PROVIDED RECORDS section start

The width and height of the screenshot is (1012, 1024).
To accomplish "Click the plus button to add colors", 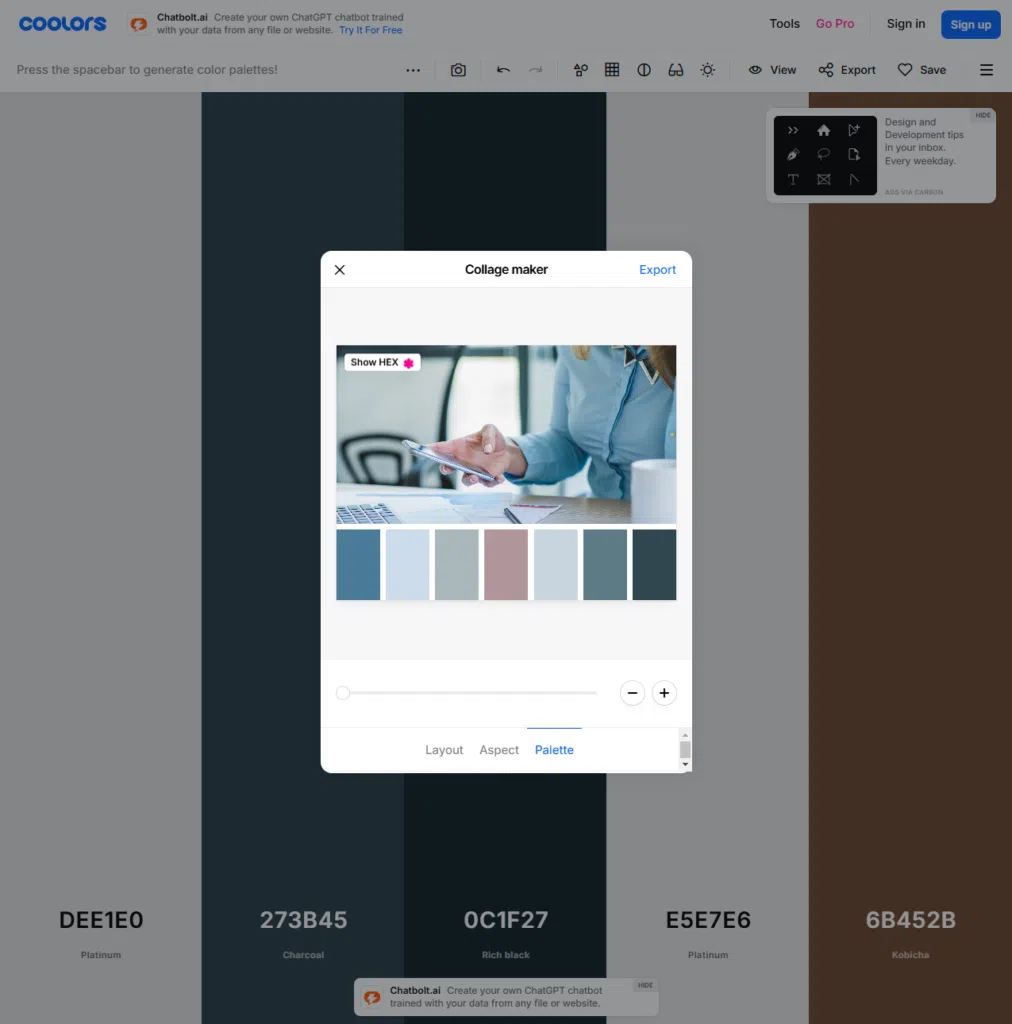I will point(664,693).
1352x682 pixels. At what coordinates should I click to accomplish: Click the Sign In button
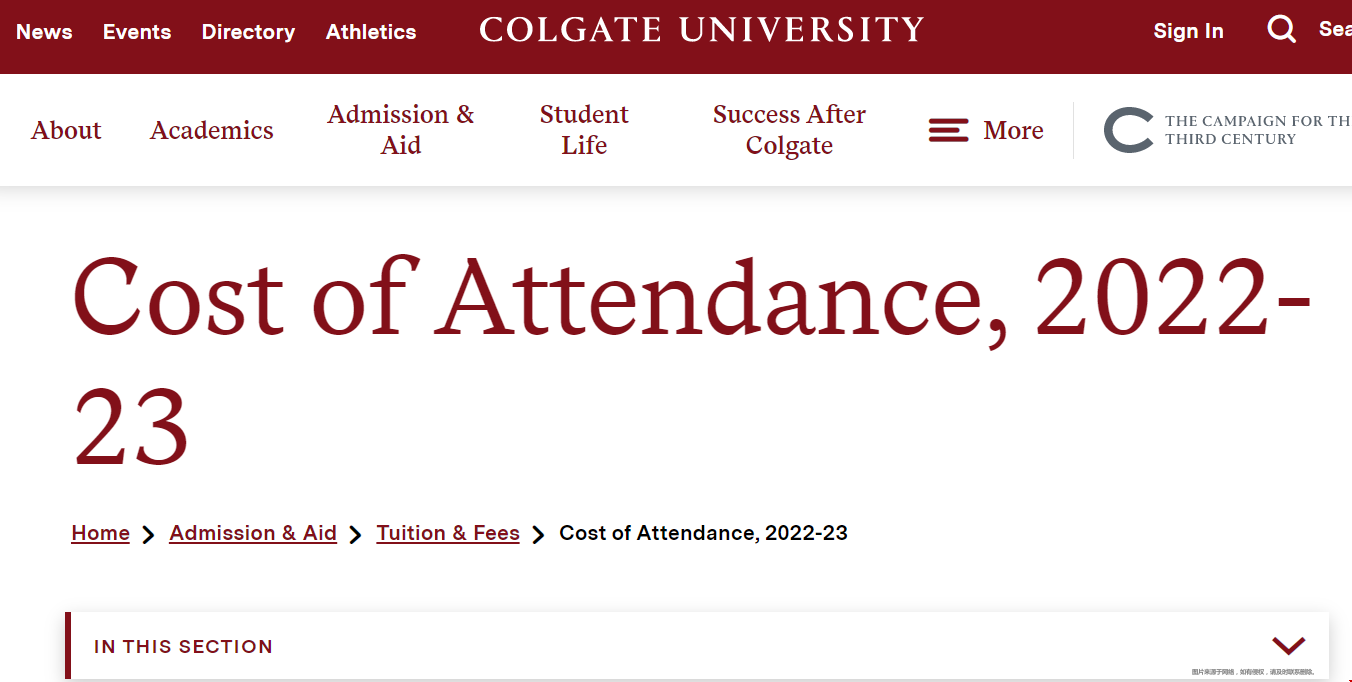tap(1188, 31)
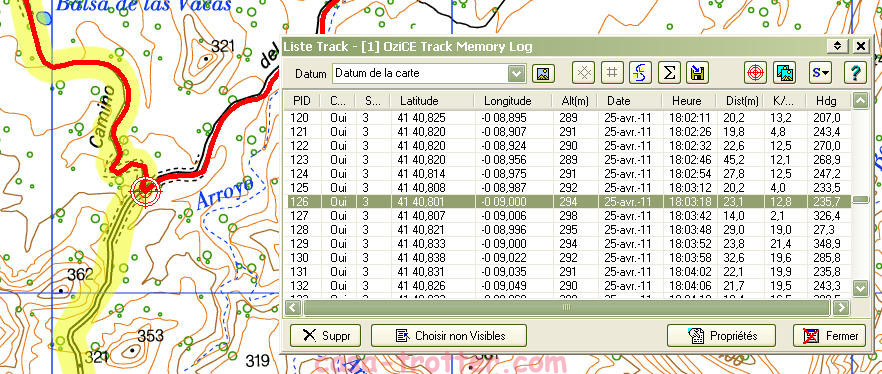Open the help question mark icon
This screenshot has width=882, height=374.
click(855, 73)
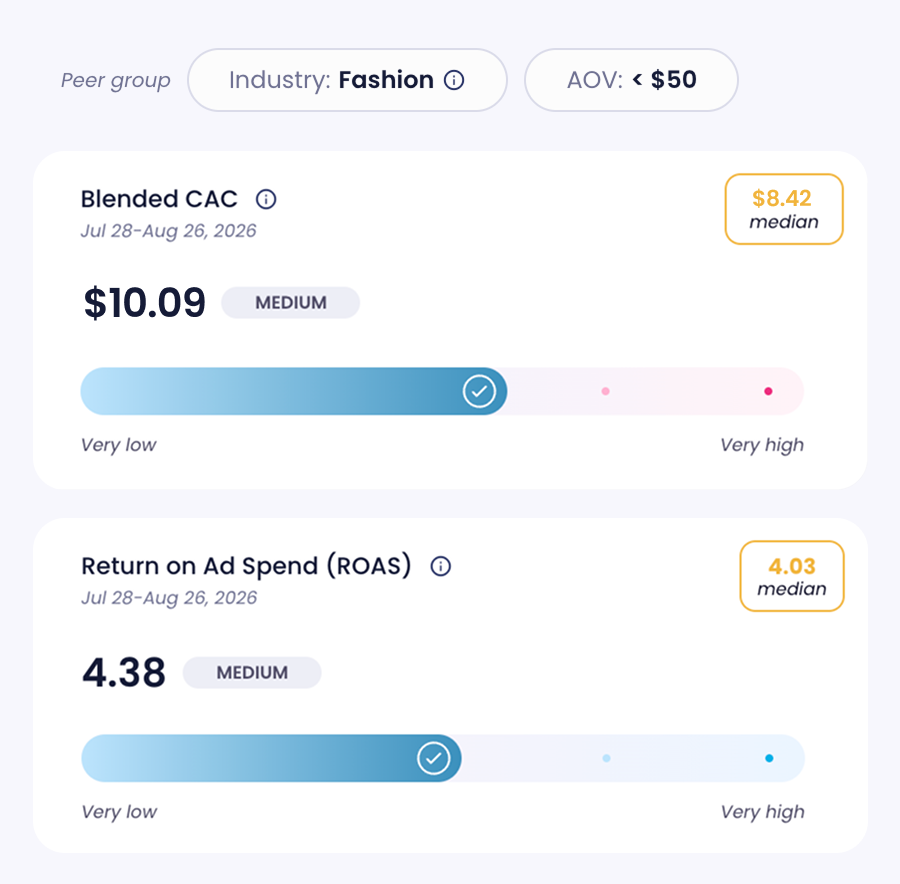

PROVIDED RECORDS section end

The answer must consist solely of the lines from the one with "1352x682 pixels. At" through the final line of the data, each reproduced exactly and with pictures omitted.

1352x682 pixels. At what coordinates should I click to accomplish: Click the Sign In button
tap(1188, 31)
Open the help question mark icon
This screenshot has width=882, height=374.
click(855, 73)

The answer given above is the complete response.